Copy out the records word for word, from the very beginning down through the line containing "(374, 521).".

**Rows**
===

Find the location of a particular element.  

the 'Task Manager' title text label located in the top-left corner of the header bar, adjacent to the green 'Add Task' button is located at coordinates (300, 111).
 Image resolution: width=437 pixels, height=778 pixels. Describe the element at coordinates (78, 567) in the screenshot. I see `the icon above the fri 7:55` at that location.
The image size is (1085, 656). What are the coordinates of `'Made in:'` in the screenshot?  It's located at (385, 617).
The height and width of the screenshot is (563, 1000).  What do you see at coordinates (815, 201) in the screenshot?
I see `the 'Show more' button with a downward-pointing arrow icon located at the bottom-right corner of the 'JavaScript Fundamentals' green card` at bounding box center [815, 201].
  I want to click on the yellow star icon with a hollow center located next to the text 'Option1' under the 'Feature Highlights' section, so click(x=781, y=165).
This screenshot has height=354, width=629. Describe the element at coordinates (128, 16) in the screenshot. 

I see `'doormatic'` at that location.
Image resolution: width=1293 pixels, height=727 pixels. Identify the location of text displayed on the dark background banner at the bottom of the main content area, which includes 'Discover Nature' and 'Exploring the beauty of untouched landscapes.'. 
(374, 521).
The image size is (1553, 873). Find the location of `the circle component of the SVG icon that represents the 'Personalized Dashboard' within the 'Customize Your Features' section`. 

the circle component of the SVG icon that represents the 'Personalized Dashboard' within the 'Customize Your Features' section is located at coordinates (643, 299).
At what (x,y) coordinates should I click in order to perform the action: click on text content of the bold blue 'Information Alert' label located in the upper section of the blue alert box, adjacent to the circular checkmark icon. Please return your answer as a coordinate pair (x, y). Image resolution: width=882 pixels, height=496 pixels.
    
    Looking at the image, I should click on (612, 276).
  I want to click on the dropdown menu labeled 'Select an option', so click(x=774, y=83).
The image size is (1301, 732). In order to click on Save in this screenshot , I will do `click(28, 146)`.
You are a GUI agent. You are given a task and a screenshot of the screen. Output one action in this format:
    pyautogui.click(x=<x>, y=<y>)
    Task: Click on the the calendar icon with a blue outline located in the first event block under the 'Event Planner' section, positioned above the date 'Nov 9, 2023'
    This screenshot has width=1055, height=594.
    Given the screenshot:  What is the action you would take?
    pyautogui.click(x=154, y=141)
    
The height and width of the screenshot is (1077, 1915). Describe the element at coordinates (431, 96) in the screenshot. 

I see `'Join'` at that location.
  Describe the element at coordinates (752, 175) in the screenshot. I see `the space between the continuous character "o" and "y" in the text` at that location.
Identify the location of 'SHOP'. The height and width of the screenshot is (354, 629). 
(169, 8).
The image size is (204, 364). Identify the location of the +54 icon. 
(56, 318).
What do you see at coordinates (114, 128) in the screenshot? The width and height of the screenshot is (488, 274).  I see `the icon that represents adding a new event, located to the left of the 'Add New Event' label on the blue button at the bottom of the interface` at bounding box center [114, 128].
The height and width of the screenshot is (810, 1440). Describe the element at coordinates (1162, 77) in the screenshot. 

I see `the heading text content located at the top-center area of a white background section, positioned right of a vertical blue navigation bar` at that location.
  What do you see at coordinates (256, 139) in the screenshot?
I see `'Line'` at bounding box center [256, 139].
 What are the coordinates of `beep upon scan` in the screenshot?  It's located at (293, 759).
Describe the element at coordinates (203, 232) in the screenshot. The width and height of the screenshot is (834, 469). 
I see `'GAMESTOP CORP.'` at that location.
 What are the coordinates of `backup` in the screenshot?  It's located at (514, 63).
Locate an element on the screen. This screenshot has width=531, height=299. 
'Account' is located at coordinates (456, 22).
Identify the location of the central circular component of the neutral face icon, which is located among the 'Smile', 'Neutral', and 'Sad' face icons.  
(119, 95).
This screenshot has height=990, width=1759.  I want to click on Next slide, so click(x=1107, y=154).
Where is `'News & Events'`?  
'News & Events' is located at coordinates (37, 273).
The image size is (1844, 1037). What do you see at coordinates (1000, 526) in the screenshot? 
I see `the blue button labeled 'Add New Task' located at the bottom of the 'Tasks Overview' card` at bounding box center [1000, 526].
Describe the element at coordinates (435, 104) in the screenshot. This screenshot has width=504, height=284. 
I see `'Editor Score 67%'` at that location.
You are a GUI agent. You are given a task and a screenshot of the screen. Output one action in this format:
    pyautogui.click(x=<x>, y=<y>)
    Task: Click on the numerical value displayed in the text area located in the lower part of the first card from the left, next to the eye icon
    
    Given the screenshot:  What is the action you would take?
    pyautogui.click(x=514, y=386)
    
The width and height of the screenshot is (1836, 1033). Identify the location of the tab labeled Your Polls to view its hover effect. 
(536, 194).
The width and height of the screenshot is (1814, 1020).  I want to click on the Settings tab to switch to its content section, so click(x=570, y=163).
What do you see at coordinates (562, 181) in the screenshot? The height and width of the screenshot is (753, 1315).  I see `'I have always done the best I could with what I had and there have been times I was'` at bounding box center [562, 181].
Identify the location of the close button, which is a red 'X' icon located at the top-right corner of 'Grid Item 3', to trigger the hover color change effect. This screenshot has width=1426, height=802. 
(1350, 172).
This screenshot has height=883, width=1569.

===

**Reply to the exercise**
Find the location of a particular element.  

the 'Task Manager' title text label located in the top-left corner of the header bar, adjacent to the green 'Add Task' button is located at coordinates (300, 111).
 Image resolution: width=437 pixels, height=778 pixels. Describe the element at coordinates (78, 567) in the screenshot. I see `the icon above the fri 7:55` at that location.
The image size is (1085, 656). What are the coordinates of `'Made in:'` in the screenshot?  It's located at (385, 617).
The height and width of the screenshot is (563, 1000).  What do you see at coordinates (815, 201) in the screenshot?
I see `the 'Show more' button with a downward-pointing arrow icon located at the bottom-right corner of the 'JavaScript Fundamentals' green card` at bounding box center [815, 201].
  I want to click on the yellow star icon with a hollow center located next to the text 'Option1' under the 'Feature Highlights' section, so click(x=781, y=165).
This screenshot has height=354, width=629. Describe the element at coordinates (128, 16) in the screenshot. 

I see `'doormatic'` at that location.
Image resolution: width=1293 pixels, height=727 pixels. Identify the location of text displayed on the dark background banner at the bottom of the main content area, which includes 'Discover Nature' and 'Exploring the beauty of untouched landscapes.'. 
(374, 521).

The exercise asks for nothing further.